ACTIVITY | Report each line of the entries that includes "input" by copying it.
BEGIN SUPPLIED INFORMATION
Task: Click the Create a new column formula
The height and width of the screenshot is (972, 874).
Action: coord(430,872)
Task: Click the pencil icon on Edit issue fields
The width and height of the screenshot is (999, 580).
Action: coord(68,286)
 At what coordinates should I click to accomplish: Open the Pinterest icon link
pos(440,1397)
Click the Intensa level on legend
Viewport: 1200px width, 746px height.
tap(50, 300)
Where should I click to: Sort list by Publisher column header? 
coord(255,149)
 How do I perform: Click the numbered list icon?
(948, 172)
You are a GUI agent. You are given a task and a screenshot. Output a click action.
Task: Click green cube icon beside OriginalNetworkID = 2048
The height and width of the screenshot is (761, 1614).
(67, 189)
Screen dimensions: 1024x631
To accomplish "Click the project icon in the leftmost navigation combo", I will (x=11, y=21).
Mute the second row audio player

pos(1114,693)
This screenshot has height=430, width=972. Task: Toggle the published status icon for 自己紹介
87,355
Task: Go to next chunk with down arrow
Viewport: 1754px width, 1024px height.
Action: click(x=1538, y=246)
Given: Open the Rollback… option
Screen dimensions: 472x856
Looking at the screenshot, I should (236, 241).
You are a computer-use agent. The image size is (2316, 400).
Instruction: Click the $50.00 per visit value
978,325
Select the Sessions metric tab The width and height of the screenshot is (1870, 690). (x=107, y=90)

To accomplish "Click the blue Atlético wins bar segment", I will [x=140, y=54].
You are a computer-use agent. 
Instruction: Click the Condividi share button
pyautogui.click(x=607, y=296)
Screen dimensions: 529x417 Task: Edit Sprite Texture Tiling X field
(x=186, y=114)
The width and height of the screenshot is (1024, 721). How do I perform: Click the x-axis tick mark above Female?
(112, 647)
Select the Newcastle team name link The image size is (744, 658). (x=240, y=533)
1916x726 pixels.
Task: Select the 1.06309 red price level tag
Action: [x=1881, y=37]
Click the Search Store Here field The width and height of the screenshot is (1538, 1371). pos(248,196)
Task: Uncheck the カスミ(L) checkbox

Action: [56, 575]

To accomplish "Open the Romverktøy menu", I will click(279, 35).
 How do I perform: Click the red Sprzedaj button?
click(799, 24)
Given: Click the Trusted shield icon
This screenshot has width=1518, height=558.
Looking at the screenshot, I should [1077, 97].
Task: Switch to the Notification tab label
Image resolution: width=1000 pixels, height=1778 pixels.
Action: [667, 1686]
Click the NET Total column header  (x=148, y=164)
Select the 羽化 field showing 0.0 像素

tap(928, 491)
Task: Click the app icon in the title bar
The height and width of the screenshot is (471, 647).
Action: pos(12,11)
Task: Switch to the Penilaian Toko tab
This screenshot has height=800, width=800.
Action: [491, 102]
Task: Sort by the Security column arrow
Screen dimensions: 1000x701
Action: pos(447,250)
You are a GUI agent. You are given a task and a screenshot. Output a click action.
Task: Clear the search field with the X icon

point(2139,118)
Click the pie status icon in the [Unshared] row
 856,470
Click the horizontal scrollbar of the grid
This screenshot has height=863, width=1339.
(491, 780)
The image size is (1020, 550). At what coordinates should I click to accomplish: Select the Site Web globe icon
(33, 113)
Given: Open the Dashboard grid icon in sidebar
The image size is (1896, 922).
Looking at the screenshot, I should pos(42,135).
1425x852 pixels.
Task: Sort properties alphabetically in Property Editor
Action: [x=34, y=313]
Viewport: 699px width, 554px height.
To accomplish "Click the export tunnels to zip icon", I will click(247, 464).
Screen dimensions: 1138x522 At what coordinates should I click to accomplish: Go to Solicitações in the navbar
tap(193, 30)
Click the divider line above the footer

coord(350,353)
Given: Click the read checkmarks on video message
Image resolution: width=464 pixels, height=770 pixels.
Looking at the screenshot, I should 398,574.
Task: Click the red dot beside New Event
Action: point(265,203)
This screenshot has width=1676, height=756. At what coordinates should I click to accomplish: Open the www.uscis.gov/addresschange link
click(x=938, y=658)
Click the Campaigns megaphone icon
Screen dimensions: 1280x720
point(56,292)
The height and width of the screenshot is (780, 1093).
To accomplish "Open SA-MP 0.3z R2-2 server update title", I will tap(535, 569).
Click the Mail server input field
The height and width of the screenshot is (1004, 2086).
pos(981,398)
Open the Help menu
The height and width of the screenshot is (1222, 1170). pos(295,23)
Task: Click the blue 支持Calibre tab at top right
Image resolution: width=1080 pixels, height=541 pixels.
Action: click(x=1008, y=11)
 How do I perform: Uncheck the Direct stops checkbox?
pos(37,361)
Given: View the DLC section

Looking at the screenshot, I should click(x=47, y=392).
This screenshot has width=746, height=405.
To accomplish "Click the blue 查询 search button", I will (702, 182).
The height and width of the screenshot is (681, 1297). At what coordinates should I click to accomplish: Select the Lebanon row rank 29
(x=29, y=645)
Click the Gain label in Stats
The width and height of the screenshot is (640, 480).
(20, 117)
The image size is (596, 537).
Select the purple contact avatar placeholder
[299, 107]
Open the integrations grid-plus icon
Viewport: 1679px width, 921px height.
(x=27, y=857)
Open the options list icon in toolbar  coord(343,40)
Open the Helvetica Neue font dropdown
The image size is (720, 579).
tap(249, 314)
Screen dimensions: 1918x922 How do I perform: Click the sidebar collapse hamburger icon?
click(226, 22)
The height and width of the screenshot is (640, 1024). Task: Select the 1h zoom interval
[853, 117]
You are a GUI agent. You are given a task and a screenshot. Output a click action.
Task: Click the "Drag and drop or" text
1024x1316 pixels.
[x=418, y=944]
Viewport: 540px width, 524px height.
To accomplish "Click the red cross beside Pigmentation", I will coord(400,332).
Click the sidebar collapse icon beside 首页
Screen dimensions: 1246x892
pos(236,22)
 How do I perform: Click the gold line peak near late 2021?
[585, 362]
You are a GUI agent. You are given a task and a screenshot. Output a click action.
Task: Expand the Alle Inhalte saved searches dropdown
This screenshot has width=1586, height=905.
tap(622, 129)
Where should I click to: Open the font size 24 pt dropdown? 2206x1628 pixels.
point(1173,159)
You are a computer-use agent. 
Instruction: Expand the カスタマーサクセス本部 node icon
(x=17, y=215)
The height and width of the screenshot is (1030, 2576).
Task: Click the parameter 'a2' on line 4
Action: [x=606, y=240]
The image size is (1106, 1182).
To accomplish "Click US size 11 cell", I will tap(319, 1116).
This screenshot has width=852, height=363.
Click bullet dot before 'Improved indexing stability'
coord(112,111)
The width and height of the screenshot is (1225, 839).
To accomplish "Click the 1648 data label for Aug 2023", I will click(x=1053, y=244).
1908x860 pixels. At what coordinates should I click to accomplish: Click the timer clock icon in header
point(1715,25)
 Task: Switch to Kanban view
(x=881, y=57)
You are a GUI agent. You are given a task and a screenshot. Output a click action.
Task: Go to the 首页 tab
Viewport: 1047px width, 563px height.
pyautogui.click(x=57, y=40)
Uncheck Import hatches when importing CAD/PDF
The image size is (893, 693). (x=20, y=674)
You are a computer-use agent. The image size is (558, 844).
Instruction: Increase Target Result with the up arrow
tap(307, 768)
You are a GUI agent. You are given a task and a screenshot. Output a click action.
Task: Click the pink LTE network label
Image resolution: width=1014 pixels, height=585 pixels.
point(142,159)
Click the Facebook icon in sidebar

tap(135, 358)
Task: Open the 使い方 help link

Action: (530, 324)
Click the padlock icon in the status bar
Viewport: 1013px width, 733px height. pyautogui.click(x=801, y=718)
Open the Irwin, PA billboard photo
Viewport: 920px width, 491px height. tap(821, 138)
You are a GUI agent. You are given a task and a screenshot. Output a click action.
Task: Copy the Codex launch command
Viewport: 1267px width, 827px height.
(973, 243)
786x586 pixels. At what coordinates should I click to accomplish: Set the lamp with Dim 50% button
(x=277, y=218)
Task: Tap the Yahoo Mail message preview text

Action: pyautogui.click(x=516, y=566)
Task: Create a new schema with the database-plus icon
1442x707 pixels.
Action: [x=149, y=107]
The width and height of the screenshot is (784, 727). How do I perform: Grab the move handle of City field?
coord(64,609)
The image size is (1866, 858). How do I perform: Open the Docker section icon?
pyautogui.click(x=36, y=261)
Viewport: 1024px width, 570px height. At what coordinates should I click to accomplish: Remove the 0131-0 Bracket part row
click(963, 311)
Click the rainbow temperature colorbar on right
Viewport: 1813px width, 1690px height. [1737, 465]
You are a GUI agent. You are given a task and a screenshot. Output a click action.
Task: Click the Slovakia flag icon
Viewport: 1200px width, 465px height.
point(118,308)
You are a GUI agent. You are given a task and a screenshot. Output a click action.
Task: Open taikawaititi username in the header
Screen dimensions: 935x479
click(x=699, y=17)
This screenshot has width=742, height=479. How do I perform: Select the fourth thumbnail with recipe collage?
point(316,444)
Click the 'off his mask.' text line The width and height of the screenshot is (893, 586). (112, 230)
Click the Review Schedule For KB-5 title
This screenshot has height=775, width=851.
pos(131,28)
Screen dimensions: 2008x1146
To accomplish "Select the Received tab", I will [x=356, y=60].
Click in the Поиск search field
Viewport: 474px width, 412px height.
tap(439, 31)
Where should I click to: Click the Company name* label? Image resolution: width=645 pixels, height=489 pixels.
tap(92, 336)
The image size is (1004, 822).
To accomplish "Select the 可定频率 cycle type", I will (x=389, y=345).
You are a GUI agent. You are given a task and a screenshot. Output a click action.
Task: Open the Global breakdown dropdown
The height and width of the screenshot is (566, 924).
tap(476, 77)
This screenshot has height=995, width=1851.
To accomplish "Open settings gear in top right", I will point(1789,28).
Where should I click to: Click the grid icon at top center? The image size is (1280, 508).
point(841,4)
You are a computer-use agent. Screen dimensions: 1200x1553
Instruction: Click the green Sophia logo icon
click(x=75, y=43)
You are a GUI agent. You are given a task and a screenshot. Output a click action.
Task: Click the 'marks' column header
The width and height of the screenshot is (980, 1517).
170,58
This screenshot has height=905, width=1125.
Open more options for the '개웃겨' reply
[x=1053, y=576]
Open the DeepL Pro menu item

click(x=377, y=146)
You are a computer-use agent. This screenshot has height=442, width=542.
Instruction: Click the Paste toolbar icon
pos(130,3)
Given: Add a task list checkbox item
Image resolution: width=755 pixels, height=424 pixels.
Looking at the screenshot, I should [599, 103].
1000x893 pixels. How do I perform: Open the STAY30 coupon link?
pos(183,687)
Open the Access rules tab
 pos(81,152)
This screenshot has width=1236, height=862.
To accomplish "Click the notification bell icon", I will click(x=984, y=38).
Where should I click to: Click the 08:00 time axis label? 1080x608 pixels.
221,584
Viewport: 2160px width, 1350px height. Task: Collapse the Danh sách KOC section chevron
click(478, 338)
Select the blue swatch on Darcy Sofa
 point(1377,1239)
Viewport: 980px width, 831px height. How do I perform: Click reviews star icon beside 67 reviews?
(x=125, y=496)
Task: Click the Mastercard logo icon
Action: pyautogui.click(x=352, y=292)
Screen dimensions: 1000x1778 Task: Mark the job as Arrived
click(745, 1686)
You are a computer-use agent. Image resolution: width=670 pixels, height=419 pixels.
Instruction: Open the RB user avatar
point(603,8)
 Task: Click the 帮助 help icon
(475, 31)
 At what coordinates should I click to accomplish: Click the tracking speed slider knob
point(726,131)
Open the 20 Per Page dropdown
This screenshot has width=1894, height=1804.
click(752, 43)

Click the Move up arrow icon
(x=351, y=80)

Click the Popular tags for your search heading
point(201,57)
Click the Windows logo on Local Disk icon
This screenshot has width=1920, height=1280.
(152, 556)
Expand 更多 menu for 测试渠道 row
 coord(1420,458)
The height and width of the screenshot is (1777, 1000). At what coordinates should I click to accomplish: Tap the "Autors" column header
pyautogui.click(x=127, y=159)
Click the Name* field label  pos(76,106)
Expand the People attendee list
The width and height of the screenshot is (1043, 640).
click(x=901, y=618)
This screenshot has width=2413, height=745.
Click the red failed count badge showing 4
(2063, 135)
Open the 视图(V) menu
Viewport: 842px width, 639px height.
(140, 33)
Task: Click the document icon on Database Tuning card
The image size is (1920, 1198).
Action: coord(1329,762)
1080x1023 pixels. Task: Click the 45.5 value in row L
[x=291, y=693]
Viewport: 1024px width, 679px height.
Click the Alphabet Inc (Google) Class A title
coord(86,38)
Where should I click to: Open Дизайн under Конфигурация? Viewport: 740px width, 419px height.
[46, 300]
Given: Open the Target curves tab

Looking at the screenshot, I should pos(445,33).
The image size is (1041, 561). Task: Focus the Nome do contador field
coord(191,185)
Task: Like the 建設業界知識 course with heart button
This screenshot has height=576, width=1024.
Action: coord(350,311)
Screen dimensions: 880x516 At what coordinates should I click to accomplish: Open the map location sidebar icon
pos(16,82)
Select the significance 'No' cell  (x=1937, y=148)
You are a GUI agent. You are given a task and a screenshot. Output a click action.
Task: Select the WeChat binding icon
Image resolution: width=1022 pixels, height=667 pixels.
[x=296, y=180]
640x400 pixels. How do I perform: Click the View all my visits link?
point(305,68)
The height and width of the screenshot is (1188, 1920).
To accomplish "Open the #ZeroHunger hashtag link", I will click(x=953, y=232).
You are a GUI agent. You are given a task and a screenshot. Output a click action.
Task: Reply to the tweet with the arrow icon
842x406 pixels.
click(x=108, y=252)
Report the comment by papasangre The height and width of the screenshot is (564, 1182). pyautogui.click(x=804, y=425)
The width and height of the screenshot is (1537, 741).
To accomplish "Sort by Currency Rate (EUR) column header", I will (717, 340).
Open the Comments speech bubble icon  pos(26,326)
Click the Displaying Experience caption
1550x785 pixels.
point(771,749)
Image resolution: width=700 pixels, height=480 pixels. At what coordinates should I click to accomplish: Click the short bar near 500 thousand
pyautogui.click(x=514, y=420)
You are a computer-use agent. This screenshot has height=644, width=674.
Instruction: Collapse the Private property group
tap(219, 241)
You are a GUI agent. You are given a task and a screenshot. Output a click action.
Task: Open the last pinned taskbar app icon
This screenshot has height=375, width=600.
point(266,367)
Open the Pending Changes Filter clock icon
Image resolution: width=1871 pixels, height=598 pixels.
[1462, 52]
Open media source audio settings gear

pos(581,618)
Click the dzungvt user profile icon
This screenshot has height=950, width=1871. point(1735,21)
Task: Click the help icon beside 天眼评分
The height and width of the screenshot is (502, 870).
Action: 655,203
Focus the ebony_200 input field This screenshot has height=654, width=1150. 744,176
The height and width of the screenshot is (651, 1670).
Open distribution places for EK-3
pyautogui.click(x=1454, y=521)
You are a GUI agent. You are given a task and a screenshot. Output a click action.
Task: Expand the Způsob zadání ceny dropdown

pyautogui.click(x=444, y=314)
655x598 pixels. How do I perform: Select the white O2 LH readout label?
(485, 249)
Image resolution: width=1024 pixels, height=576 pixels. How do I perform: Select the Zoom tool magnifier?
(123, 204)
END SUPPLIED INFORMATION
SOLUTION FOR THIS TASK |
Click the Mail server input field
Focus the ebony_200 input field This screenshot has height=654, width=1150. 744,176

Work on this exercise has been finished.